- [Цель задания]: Перечислите все произведения, названия которых упомянуты в статье о «Сатанинском танго» ниже, включая само «Сатанинское танго».

Гибель будущего, как в платоновском «Котловане», выражается здесь в смерти того, кто только начинает жить, и как не странно, она способна всколыхнуть пассивных героев, потревожить океан их апатии, толкнуть на пусть и бесперспективный, но отстаивающий человеческое достоинство бунт против судьбы. В третьей, наиболее сюжетной части «Сатанинского танго» мы видим вторжение несколько чужеродного реалистической ткани символического элемента, связанного с проектами Иеремиаша (венгерский аналог ветхозаветного имени «Иеремия»). С этого момента многие эпизоды получают библейскую окраску, например, исход из деревни, однако, Иеремиаш – и не Мессия, и не лжемессия, не Христос, и не антихрист. Это скорее социальный прожектер в духе Бендера (вспомним, что действие романа происходит еще в социалистической Венгрии, в отличие от фильма, намеренно абстрактного и избавленного от примет времени), он, если и не обманет, то уж точно ничего не даст.
Не случайно, картина Тарра заканчивается в доме Доктора, внезапно обрывая нарративные нити с другими героями: заколачивание окон и символический конец света в отдельной творческой голове, совпадение конца и начала, замыкание круга жизни и самой истории вызывают в памяти «Эндшпиль» Беккета совершенно не случайно. Родство художественных миров Краснахоркаи и Беккета подмечено многими литературными критиками, в том числе и в России, однако, то, что схлопывание повествовательной вселенной «Сатанинского танго» происходит в голове того, кто ее создал, намекает на еще одну параллель – фильм Алена Рене «Провидение», где также больное, отравленное алкоголем сознание пыталось собрать распадающийся в воображении мир в единое целое.

- [Сохранённые записи набора данных]:
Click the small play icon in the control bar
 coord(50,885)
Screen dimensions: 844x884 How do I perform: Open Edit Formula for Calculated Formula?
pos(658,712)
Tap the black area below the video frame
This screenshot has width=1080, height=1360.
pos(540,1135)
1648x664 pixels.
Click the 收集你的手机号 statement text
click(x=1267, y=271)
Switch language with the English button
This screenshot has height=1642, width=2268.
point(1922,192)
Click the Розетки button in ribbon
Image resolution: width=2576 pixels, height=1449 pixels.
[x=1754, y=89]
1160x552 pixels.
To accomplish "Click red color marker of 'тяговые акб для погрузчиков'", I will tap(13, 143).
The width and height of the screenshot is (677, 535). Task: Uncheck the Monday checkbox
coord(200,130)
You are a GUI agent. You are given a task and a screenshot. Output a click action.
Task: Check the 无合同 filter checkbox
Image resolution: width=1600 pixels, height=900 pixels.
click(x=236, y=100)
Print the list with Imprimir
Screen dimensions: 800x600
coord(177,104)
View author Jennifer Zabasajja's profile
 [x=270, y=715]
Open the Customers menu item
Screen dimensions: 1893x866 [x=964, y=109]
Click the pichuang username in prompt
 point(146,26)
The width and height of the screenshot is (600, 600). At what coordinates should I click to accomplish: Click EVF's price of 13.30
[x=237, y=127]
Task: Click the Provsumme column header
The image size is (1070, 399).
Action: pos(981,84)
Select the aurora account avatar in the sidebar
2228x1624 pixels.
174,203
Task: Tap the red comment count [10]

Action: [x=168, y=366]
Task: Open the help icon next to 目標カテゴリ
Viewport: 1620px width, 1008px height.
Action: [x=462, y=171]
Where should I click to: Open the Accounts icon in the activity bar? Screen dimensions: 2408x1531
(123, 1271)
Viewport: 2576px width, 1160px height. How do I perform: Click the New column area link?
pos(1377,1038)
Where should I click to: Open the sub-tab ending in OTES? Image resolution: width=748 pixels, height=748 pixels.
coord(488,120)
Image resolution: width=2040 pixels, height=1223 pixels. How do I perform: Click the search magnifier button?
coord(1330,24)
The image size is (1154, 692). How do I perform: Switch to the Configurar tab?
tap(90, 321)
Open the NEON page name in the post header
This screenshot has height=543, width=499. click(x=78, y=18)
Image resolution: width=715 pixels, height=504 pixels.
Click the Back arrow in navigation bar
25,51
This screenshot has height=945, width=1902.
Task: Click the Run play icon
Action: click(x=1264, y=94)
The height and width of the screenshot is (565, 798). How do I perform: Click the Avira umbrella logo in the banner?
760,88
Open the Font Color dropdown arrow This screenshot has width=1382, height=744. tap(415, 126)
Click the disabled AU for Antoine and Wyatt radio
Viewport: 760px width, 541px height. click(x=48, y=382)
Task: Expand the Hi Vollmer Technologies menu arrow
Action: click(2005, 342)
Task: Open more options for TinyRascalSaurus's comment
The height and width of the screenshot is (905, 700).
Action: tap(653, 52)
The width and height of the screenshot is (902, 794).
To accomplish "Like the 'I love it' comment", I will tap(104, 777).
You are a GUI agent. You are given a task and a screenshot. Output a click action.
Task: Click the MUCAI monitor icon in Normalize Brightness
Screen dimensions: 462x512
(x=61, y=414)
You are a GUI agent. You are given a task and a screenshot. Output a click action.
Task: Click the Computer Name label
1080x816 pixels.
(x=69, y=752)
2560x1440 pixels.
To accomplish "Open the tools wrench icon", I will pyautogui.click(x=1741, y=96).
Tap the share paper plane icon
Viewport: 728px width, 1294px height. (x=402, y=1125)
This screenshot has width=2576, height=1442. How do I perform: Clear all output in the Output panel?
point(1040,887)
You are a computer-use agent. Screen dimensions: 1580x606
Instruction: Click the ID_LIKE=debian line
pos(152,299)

- [Ответ]: «Котлован», «Сатанинское танго», «Эндшпиль», «Провидение».